Handling Test Regressions

It is crucial that our regression test suite, derbyall, run with no failures. This page describes mechanisms and guidelines to help ensure that this is the case.

Awareness

It's important for Derby developers to be aware of the state of the regression suite. For this reason, any time an automated regression test fails, an email will be sent to derby-dev indicating that there were test failures and pointing to which tests failed.

We are also creating a separate mailing list called derby-test-results that posts the results of each regression test run, regardless of whether it passed or failed. A developer can subscribe to this if they want to keep a constant pulse of test results. Of one particular use is knowing whether your recent checking caused tests to hang or fail to build so that test results don't even get sent out.

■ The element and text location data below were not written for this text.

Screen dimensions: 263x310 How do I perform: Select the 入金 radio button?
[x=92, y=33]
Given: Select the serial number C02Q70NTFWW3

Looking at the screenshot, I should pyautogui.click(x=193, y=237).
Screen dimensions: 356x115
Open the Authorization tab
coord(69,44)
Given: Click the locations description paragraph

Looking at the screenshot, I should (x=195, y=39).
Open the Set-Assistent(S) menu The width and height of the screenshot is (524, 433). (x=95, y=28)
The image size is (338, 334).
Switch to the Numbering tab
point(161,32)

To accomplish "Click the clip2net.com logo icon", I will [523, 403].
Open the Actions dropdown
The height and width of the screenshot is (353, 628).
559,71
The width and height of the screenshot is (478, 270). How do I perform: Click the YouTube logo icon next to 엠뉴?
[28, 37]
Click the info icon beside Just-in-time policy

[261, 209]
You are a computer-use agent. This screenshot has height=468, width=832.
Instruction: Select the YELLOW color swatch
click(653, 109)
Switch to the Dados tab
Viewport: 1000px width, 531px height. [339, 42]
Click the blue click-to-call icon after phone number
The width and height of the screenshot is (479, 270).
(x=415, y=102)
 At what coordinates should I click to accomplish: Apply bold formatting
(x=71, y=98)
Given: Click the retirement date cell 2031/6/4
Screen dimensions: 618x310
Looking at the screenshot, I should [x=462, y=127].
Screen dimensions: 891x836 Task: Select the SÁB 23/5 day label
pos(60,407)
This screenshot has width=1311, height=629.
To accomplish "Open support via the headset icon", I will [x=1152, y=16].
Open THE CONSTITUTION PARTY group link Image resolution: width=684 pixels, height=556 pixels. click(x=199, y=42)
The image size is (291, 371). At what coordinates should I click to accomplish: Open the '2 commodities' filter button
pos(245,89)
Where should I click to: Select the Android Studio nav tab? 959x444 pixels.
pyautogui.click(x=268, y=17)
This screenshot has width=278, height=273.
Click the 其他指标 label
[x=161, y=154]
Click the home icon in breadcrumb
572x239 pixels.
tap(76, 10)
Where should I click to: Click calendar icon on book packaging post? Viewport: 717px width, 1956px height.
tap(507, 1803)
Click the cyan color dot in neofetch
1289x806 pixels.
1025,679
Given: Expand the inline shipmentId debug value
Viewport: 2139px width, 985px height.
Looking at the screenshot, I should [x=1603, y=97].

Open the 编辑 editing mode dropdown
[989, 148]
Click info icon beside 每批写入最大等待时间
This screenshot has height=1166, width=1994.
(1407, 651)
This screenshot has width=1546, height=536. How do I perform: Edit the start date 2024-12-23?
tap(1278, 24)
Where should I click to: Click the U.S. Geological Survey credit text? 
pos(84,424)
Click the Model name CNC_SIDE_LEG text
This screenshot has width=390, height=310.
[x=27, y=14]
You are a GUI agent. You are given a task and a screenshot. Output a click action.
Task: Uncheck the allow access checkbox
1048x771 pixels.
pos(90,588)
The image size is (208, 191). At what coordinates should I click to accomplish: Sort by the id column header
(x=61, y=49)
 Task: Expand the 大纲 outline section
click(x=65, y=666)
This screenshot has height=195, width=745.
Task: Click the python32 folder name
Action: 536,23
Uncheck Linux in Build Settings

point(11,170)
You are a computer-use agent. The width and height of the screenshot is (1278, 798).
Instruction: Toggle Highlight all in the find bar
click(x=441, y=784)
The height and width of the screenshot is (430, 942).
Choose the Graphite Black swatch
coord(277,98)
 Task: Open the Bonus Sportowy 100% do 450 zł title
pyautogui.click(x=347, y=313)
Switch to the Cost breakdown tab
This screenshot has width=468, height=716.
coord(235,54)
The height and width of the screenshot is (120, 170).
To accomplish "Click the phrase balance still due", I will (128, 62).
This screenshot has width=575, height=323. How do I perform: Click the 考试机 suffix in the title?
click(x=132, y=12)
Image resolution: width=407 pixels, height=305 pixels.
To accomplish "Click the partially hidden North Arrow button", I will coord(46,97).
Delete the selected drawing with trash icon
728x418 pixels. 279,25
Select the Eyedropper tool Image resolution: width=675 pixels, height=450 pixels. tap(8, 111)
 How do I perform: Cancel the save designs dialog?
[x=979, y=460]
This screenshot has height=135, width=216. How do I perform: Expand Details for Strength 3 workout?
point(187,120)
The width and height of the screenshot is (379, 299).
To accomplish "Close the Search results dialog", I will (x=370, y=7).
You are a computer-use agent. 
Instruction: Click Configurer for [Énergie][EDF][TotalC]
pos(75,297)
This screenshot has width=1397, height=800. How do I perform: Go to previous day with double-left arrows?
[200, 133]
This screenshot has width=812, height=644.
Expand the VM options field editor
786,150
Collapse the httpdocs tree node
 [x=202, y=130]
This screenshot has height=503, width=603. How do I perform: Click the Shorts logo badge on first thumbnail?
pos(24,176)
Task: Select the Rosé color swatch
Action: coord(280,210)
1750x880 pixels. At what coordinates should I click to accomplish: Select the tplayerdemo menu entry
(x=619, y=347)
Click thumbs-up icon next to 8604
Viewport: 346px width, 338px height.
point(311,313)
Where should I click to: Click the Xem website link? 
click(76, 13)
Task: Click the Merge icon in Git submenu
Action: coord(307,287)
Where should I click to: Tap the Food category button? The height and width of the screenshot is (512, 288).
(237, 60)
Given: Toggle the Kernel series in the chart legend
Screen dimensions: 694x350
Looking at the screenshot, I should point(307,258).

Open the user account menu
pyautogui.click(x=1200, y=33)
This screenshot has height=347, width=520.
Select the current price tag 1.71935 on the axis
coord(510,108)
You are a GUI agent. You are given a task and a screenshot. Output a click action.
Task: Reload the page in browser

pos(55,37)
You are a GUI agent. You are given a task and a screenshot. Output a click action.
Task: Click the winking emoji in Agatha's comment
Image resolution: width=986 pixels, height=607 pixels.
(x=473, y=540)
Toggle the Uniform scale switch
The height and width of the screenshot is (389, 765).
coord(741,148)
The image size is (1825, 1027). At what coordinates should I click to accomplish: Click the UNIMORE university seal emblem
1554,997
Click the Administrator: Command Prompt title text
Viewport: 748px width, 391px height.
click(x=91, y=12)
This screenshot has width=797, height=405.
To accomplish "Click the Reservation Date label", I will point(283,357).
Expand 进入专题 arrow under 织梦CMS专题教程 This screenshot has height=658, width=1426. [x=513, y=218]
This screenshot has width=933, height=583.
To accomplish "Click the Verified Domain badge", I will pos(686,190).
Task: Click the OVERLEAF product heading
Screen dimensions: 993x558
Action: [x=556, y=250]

Automated regression test results with lots of detail about the failure and showing the changes that were applied for each revision can be obtained at http://www.multinet.no/~solberg/public/Apache/index.html.

Managing Test Regressions

What follows are guidelines for how test regressions should be handled

  • A committer is responsible for committing changes that do not regress the tests. If they notice that a commit they made appears to have caused a test failure, they should immediately work to resolve it, working with the contributor if necessary. Of course a committer can not test on all platforms, and may not even be able to resolve a test failure on a platform to which they do not have access, so in some cases, they may need to work with someone whose itch is to have Derby work on that platform to fix the test
  • If anyone notices that a test that is failing and it is not immediately resolved, you are strongly encouraged to log a JIRA issue for it. The issue should be given a high priority (Critical for any test failure that crosses all platforms) and assigned to the JIRA category Regression.
  • Any time a known intermittent test failure occurs in publicly posted results, you are strongly encouraged to put a comment in the issue that the test failed that day to provide a historical record and also to provide needed attention to issues that commonly occur.
  • If necessary, a committer may take the matter into their own hands by veto'ing and reverting the patch (commit-then-review), or even vetoing all code commits that are not related to removing test regressions.
  • For some test regressions, the issue may be minor and fixing the test may be significant. In this case the test should be removed from derbyall, or configured to not run in the configurations which cause failures, and the JIRA issue category should be changed to Test.